The best pumpkin and apple racuchy! You can call them also polish – style pancakes. An addition of the yeast in this recipe creates a super thick and fluffy pancakes. No eggs are added to the recipe because I didn’t feel that they were needed – the pumpkin puree tastes very good in the racuchy without them. Thanks to this, the racuchy are light as a cloud :-). They don’t smell or taste strongly of pumpkin, but it gives them a wonderful light orange colour. Also, I added apple slices to the batter before I left it aside to rise. Traditionally racuchy are served lightly sprinkled with icing sugar. They taste so good!
Ingredients for two plates of racuchy:
- 500 g plain flour
- 30 g fresh yeast or 15 g dried yeast
- pinch of salt
- 2 Tbsp sugar
- 1.5 cups lukewarm milk
- 1 cup pumpkin puree*
- 1 Tbsp vanilla extract or vodka
- 4 large apples
- frying oil
- icing sugar for dusting
Note: 1 cup is equal to 250 ml.
Peel and core the apples. Cut into slices.

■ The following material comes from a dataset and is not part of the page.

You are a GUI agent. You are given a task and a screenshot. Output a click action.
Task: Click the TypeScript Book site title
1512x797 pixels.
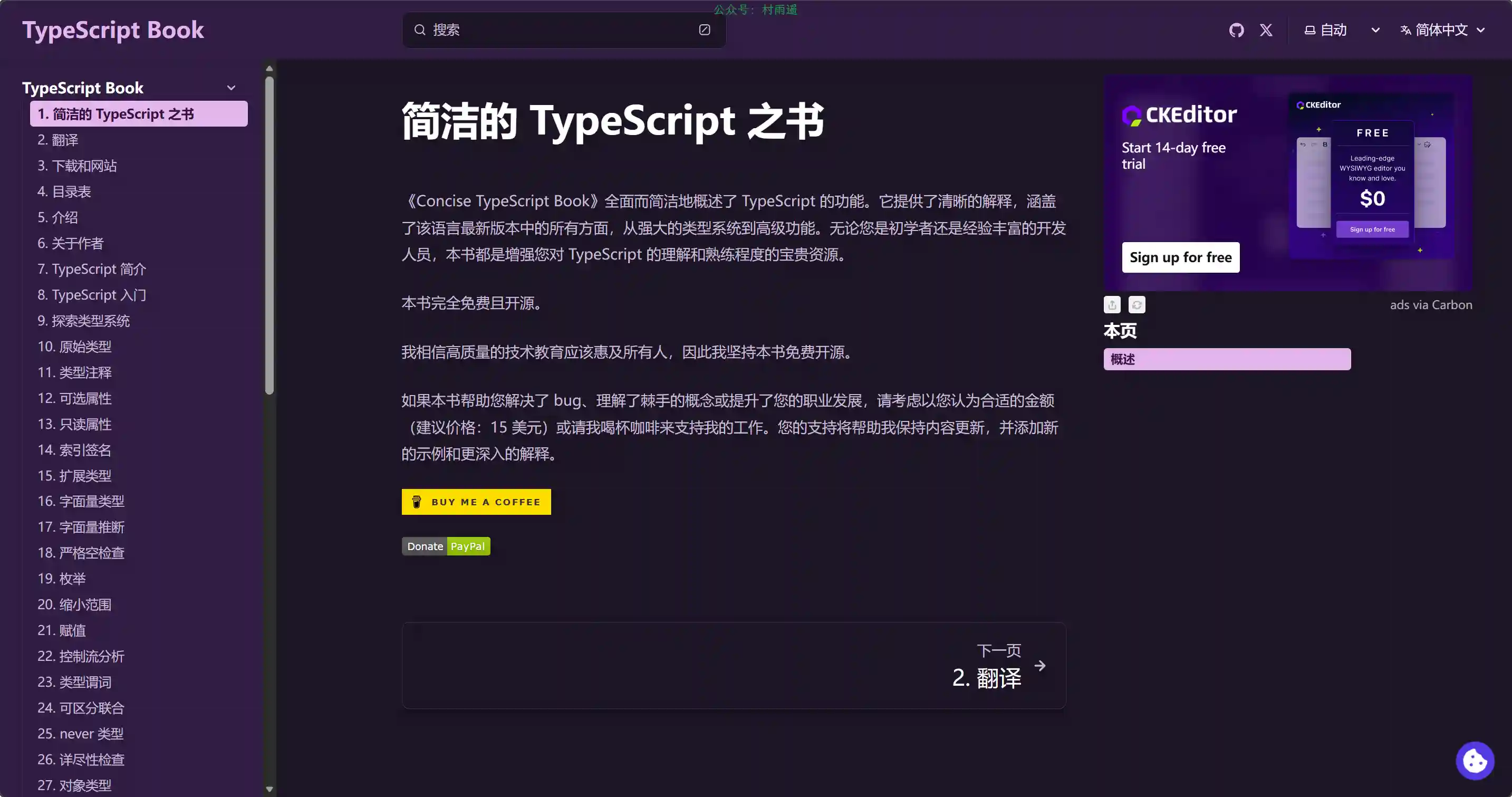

Into a bowl, add in sifted flour, a pinch of salt and mix, creating a “well” in the centre of the flour. Place the fresh yeast into the middle (if you’re using dried yeast, just mix it into the flour), cover with sugar and pour 1/2 cup of lukewarm milk. Cover with a kitchen towel and leave in a warm place for 15 minutes.
After this time (when the leaven is ready), pour in the rest of the milk, add pumpkin puree, vanilla extract and mix with spatula. The dough should not be too runny (but it can’t be too thick). To make the consistency right, either add a tablespoon of flour or milk. Add in the apple slices, mix with spatula. Set aside for about 1 hour in a warm place to rise (and double in volume).
Pour oil into a cup – this prevents the batter from getting stuck to the spoon. Dip a tablespoon into the oil, then take a full spoonful of batter and fry in hot oil over a medium heat. Make sure that the oil is not too hot as racuchy can burn quickly, whilst still being raw inside. Fry on from both sides to a golden colour.
Serve with plum or pear jam or just simply dust with icing sugar.
* You can use ready-made canned or homemade pumpkin puree.